The transactions are subject to various conditions and the Company and the Investor have made certain covenants and agreements, as described in the more detail in the Current Report on Form 8-K filed with the Securities and Exchange Commission (“SEC”) today concurrently with this release. In addition, on January 8, 2024, the Company filed a preliminary consent solicitation statement with the SEC, and intends to file a definitive consent solicitation statement and other relevant materials with the SEC, pursuant to which the Company will solicit the written consents of its stockholders to the proposals set forth therein in accordance with the provisions of the stock purchase agreement.
NYSE Communication
In addition, on January 4, 2024, the Company received a letter (the “Notice”) from the NYSE American LLC (“NYSE American”) advising the Company that the NYSE American had determined that the Company’s securities had been selling for a low price per share for a substantial period of time and, pursuant to Section 1003(f)(v) of the Guide, the Company’s continued listing is predicated on it effecting a reverse stock split of its shares of common stock or otherwise demonstrating sustained price improvement by no later than July 4, 2024. The notice states that, as a result of the foregoing, the Company has become subject to the procedures and requirements of Section 1009 of the Guide, which could, among other things, result in the initiation of delisting proceedings, unless the Company cures the deficiency in a timely manner.

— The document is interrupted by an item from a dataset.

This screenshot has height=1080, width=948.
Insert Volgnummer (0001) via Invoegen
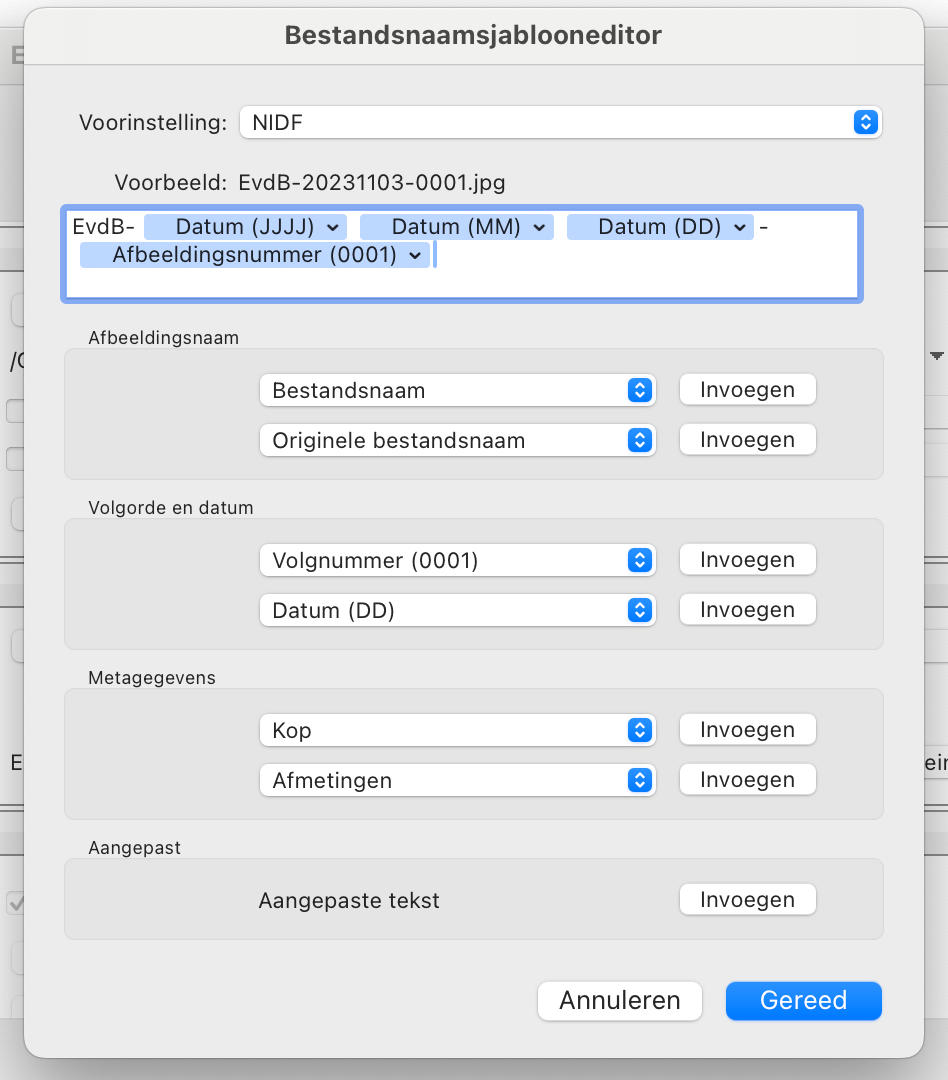click(748, 560)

The NYSE American can also take accelerated delisting action if the Common Stock trades at levels viewed to be abnormally low.
The Notice has no immediate impact on the listing of the Company’s shares of common stock, par value $0.01 per share (the “Common Stock”), which will continue to be listed and traded on the NYSE American during the period mentioned above, subject to the Company’s compliance with the other listing requirements of the NYSE American. The Common Stock will continue to trade under the symbol “TPHS”, but will have an added designation of “.BC” to indicate the status of the Common Stock as “below compliance”. The Notice does not affect the Company’s ongoing business operations or its reporting requirements with the SEC.

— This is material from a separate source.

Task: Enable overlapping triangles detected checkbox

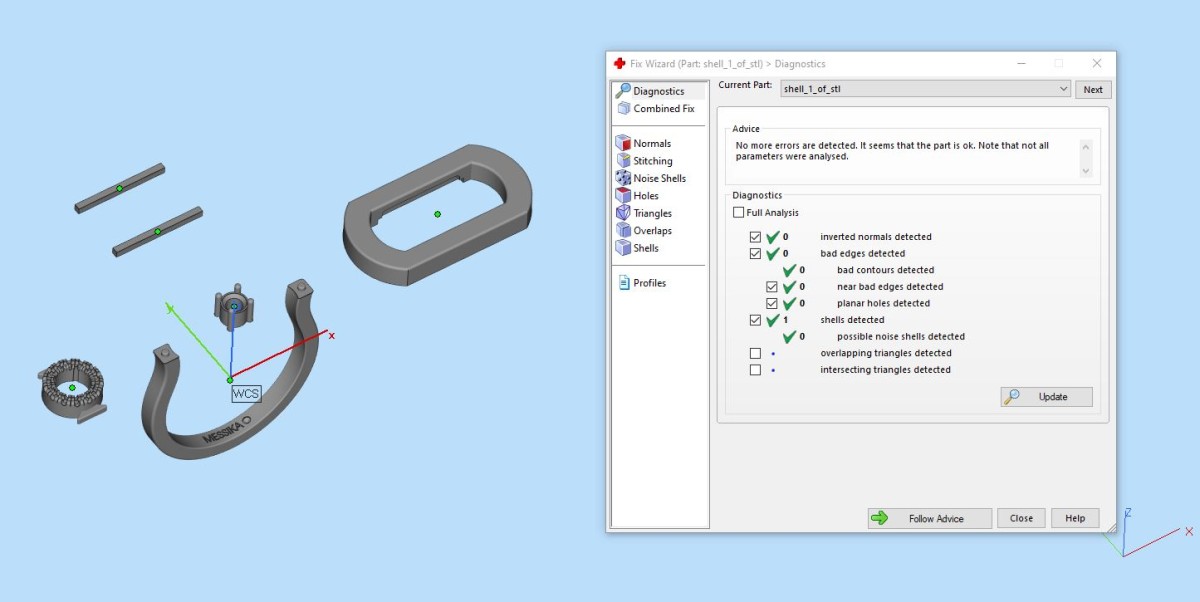Action: [755, 353]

The Company intends to consider available options to regain compliance with the requirements set forth in the Notice. No decisions have been made at this time. There can be no assurance that the Company will be able to achieve compliance with the NYSE American’s continued listing standards within the required time frames.
Additional details regarding the Notice from the NYSE American were included in, and the description above is qualified in its entirety by, the Company’s Current Report on Form 8-K filed with the SEC on January 10, 2024, which is available on the Company’s website under “Investor Relations – SEC Filings” at www.tphs.com.
About Trinity Place Holdings
Trinity Place Holdings Inc. is a real estate holding, investment, development and asset management company. The Company’s largest asset is a property located at 77 Greenwich Street in Lower Manhattan, which is substantially complete as a mixed-use project consisting of a 90-unit residential condominium tower, retail space and a New York City elementary school. The Company also owns a 105-unit, 12-story multi-family property located at 237 11th Street in Brooklyn, New York, as well as a property occupied by a retail tenant in Paramus, New Jersey. In addition to its real estate portfolio, the Company also controls a variety of intellectual property assets focused on the consumer sector, a legacy of its predecessor, Syms Corp., including FilenesBasement.com, its rights to the Stanley Blacker® brand, as well as the intellectual property associated with the Running of the Brides® event and An Educated Consumer is Our Best Customer® slogan. In addition, the Company also had approximately $305.4 million of federal net operating loss carryforwards at September 30, 2023, as well as approximately $291.7 million of various state and local NOLs, which can be used to reduce its future taxable income and capital gains.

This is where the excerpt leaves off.